Старуха туже затянула черный платок, повязанный «шалашиком», скрестила на груди руки:
— Тем не шутят, начальник! — Постояла и — за дверь.
— Пойдем, Востряков, — сказал Степанов.
— Зря ты угнетаешь эти семьи, — уже на улице сказал Степанов. — Те, кто виновен, получили свое, а их матери и дети при чем? Да и шутки у тебя, Востряков, не очень вкусные…
— Вот, вот! — подхватил Востряков. — Плох стал Артем Востряков! Проливал кровь — был хорош, а сейчас — лапоть…
— Ладно, хватит тебе! — остановил его Степанов. — Завтра пошлем в военкомат за саперами, и дело с концом…
— Завтра… — сосредоточенный на чем-то, рассеянно повторил Востряков. — Слушай, Степанов, пойдем выпьем, а?
— Хватит с тебя!
— Ты как старшина. Честное слово, как старшина… На фронте, Степанов, я хорошо приладился. А к этой жизни еще нет. — Востряков тяжело вздохнул: — Немцы всех у меня загубили… Один я…

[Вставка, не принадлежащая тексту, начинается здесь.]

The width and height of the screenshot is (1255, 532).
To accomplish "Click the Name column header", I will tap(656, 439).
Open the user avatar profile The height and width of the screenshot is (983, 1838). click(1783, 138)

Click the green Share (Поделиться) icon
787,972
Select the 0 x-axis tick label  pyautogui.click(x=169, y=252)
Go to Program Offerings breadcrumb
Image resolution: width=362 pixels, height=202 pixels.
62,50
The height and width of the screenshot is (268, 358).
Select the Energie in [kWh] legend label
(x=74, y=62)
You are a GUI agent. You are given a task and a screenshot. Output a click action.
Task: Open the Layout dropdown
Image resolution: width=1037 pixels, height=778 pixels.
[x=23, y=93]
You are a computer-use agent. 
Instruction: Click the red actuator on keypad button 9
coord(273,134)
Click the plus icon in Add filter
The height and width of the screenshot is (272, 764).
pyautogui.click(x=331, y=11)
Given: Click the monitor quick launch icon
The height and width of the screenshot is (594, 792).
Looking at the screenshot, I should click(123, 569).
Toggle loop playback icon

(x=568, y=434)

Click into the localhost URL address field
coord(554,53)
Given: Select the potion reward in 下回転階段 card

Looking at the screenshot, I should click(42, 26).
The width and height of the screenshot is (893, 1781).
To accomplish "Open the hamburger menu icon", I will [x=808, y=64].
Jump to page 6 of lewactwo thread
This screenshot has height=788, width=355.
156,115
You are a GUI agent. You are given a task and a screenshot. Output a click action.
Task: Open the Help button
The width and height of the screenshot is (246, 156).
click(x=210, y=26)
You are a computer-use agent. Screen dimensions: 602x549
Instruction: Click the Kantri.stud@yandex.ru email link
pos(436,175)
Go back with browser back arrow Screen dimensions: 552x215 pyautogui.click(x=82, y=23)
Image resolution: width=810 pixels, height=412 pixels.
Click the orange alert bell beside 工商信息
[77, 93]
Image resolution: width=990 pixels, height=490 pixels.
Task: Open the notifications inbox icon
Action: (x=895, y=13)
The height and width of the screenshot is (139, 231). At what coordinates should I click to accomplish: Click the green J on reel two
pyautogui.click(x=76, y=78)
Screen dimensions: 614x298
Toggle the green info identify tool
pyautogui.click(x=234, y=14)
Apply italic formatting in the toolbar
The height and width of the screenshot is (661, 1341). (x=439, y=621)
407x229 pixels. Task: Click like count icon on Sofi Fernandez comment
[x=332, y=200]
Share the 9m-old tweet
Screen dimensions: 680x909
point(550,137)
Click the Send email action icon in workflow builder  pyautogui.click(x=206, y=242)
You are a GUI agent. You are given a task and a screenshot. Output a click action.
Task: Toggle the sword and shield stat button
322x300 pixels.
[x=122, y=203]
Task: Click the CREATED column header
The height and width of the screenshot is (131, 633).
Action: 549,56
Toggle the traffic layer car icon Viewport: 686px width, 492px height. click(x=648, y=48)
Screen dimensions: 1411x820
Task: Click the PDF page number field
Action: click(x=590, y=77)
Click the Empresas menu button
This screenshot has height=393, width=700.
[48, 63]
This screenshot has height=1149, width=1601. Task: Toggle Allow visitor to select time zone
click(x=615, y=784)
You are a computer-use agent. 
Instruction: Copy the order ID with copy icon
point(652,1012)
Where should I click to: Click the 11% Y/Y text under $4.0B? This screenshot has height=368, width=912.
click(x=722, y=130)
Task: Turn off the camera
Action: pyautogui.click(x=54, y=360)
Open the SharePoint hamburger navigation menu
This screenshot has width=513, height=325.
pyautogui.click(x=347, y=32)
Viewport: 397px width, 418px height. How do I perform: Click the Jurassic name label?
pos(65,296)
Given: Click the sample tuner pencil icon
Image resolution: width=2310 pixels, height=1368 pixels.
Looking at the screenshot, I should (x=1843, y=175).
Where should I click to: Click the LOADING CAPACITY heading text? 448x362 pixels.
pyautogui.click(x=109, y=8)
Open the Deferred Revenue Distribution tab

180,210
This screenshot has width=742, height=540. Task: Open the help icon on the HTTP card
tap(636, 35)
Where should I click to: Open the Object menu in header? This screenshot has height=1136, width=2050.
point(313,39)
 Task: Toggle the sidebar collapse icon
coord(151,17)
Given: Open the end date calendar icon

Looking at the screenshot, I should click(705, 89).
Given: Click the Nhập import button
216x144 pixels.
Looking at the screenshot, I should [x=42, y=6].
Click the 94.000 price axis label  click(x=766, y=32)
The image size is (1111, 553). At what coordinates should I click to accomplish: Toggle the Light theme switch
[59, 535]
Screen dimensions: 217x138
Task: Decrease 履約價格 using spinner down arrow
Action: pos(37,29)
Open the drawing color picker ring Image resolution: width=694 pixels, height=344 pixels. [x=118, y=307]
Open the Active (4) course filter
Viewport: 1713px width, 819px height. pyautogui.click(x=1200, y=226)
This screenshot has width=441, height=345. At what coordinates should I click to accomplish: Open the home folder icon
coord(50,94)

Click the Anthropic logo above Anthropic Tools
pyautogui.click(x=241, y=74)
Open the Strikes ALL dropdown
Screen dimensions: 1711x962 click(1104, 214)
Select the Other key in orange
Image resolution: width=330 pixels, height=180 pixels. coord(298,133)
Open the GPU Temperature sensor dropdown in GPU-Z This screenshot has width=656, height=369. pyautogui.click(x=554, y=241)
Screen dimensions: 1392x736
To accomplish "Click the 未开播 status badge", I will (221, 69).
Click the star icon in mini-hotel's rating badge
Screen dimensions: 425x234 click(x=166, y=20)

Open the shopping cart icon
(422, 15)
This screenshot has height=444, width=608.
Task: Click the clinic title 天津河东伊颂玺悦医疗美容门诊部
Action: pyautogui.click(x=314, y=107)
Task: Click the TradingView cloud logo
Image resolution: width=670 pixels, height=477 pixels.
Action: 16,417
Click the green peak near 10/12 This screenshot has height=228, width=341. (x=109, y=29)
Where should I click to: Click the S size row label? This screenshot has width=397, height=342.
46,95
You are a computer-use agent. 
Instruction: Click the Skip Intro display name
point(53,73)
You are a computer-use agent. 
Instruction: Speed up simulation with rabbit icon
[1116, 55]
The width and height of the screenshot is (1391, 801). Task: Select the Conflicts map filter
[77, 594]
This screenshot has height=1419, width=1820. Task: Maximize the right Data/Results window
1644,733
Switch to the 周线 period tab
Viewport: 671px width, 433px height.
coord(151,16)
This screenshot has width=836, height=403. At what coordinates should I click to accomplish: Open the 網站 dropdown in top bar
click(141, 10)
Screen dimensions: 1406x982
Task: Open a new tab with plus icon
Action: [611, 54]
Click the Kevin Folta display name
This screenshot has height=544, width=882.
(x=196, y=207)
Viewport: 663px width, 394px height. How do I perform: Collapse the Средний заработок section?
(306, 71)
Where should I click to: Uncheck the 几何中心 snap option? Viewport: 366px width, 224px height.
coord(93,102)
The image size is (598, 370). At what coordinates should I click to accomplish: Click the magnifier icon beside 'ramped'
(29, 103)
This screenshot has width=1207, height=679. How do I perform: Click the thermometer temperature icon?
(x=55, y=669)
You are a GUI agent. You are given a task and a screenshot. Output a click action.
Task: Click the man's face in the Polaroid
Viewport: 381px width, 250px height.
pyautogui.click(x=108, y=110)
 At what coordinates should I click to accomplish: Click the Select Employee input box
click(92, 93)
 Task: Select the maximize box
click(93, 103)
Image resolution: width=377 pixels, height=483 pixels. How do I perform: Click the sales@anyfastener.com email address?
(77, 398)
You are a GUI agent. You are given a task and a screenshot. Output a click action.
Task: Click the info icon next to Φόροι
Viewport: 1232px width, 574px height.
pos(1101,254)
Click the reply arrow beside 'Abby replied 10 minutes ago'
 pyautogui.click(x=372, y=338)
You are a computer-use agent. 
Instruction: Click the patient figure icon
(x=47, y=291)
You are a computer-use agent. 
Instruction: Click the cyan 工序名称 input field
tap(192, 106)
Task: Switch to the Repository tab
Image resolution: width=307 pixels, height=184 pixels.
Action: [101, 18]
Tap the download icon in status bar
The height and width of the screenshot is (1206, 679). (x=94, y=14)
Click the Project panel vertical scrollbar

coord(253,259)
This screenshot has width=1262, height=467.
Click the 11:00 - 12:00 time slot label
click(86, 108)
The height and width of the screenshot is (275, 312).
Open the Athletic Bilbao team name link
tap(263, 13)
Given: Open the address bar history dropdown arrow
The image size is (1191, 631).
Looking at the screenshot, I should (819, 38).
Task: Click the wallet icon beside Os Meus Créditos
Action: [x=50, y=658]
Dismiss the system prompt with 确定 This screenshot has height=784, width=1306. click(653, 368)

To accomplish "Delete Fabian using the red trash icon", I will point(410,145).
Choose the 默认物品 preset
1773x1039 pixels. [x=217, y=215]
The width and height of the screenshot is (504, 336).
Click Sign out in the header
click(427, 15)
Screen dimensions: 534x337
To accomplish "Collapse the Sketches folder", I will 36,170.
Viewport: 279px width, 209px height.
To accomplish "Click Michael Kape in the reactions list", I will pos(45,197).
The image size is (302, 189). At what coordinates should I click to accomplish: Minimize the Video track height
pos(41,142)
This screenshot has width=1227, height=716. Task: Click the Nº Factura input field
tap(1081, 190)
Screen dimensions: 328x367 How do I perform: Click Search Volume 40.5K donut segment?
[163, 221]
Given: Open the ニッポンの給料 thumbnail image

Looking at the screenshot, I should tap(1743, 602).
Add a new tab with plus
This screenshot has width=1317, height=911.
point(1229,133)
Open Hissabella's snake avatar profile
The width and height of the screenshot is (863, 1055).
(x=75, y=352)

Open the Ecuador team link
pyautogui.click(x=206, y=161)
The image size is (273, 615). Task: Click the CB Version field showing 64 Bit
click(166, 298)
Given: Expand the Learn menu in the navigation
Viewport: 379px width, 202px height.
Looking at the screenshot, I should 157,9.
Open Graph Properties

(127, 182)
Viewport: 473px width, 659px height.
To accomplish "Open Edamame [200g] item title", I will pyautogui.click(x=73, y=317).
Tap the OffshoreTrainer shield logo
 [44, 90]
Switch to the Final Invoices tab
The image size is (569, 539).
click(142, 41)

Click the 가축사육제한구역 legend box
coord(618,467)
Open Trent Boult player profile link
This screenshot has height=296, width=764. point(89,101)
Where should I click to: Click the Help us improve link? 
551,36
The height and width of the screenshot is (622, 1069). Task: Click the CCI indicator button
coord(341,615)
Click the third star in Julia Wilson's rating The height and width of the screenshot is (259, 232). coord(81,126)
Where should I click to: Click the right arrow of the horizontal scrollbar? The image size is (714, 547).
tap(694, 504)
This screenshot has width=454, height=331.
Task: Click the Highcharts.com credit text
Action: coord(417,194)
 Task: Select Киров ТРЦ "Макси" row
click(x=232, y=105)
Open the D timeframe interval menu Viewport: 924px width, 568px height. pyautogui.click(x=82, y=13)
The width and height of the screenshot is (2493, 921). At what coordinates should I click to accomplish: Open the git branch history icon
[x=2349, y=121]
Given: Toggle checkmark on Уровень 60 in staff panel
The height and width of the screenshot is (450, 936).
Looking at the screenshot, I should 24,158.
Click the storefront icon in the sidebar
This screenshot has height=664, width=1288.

Он неожиданно остановился, обеими руками оперся на палку. Дом был в нескольких шагах. В одной из комнат горела коптилка. Востряков, кивнув на еле освещенное окно, сказал уверенно:
— И Клава меня бросит, Степанов…
— Почему ты так думаешь?
— Бросит!
— Да почему?
— Слишком много рассуждает: почему любит, за что любит!..
Степанов представил себе Вострякова дома, как он сидит на табуретке, курит, стряхивая пепел на пол, и невольная жалость шевельнулась в сердце к этому, как показалось Степанову, бесприютному и простодушному человеку!
— Приладишься, — уверенно сказал ему Степанов. — Не смотри только на всех косо.
9
Едва-едва рассвело, Клава выбежала во двор, сильно хлопнув дверью, вернулась и бросилась будить Степанова. Но тот уже проснулся.